Yes, I once worked in a building where, going in through a side door, you went UP a short flight of stairs to the basement. There was a sub-basement below and the ground floor above. If you went through a tunnel in the basement, you’d get to the ground floor of an adjoining building.
We tend to have ‘Upper and Lower’ Ground floors where two levels have street doors. If there were more, they might be labelled by the street name they are accessed from.
In my experience most tall buildings have numbered floors although they might have some strange abbreviations like ‘LG’ or ‘M’ (for mezzanine). It will depend on the whim of the designer and regulars soon learn while strangers get lost and ask.

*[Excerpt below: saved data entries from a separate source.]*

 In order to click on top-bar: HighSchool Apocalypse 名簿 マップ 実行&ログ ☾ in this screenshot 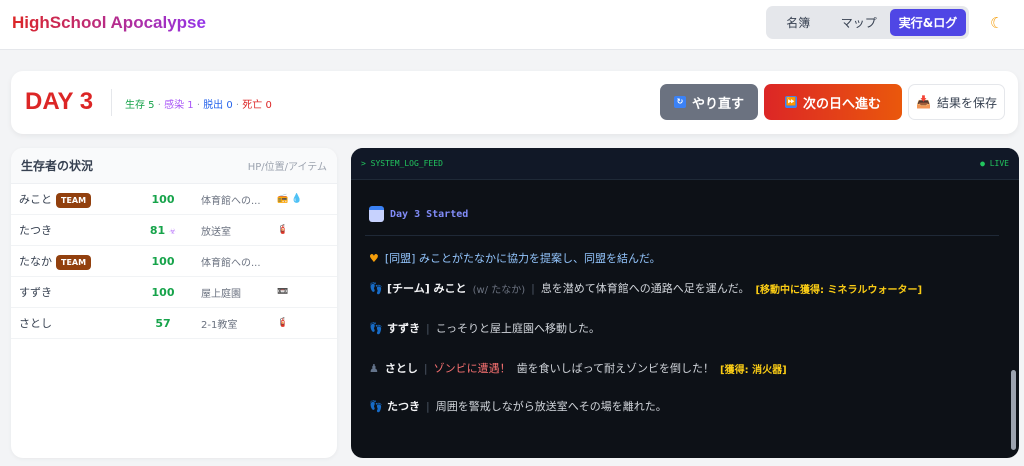, I will do `click(512, 25)`.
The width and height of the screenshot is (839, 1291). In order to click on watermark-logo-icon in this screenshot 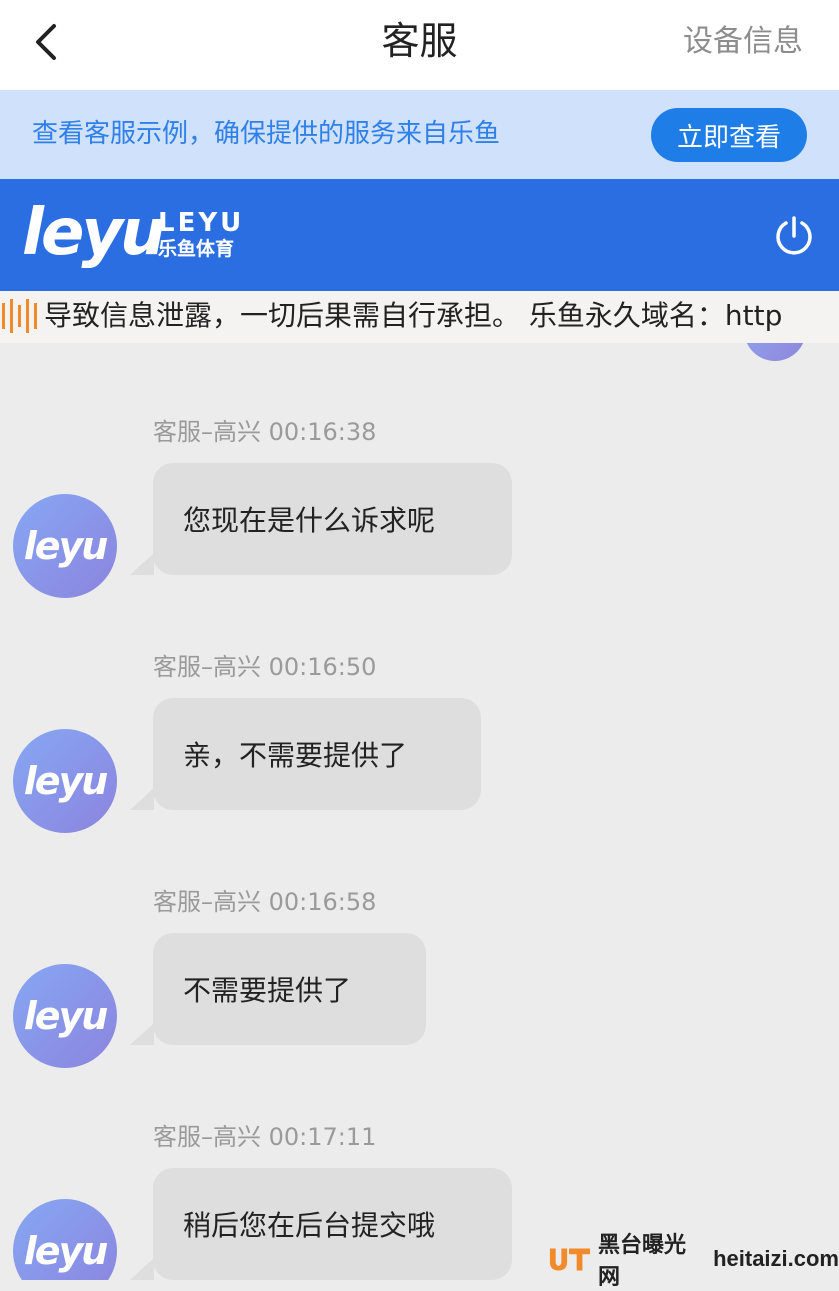, I will do `click(570, 1260)`.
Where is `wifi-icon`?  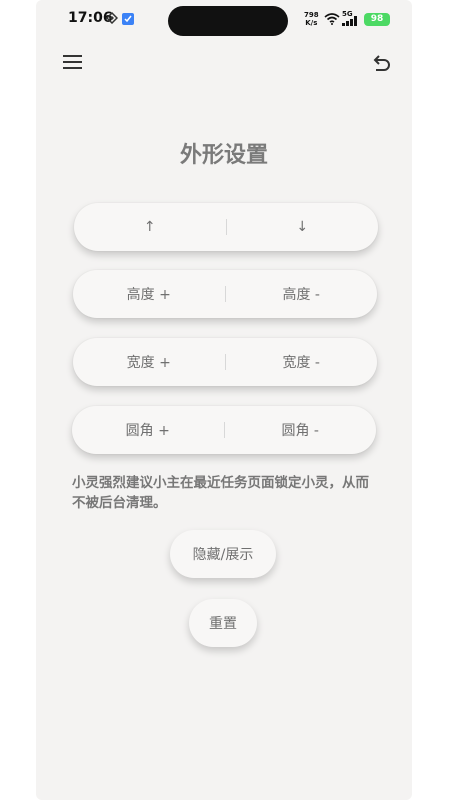 wifi-icon is located at coordinates (332, 19).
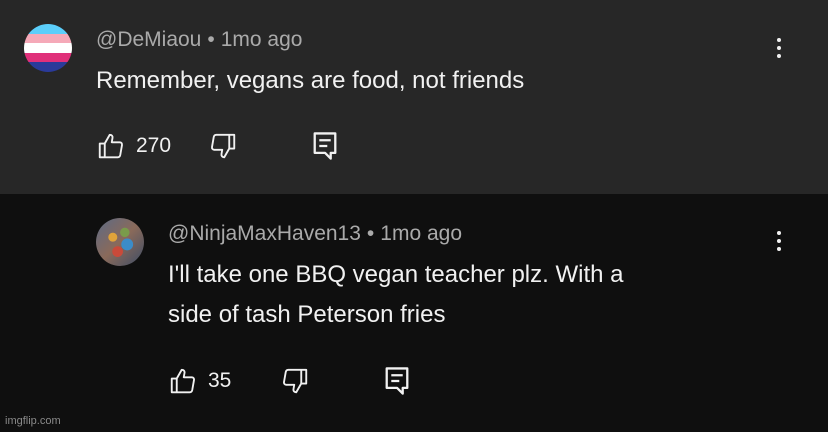 The image size is (828, 432). What do you see at coordinates (148, 40) in the screenshot?
I see `username: @DeMiaou` at bounding box center [148, 40].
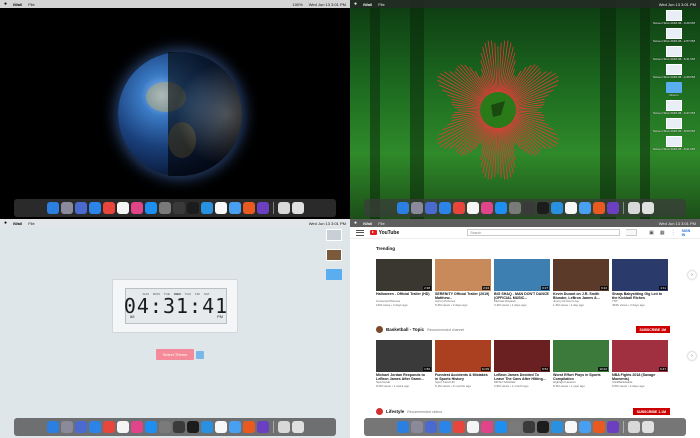 The width and height of the screenshot is (700, 438). I want to click on video-thumbnail: 3:17, so click(522, 275).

In general - yes we would assume the entrance is on the ground floor and that the next floor up would be the first floor. Harder in a multi story car park, where there can be several numbered areas on the same floor, but I think that car park confusion is universal.
My college dormitory was like this (back in the stone ages when I was in college).
The dorm had four towers. There were no dorm rooms on the ground floor, so the dorm room floors started at 1, British style. Tower 4 (the one I lived in) sat lower than the others due to the terrain, and so had an extra floor. So I ended up on floor zero.
The problem becomes even more pronounced in tall buildings: I have read that American buildings sometimes (often?) have no 13th floor, so there already is gap of two floors.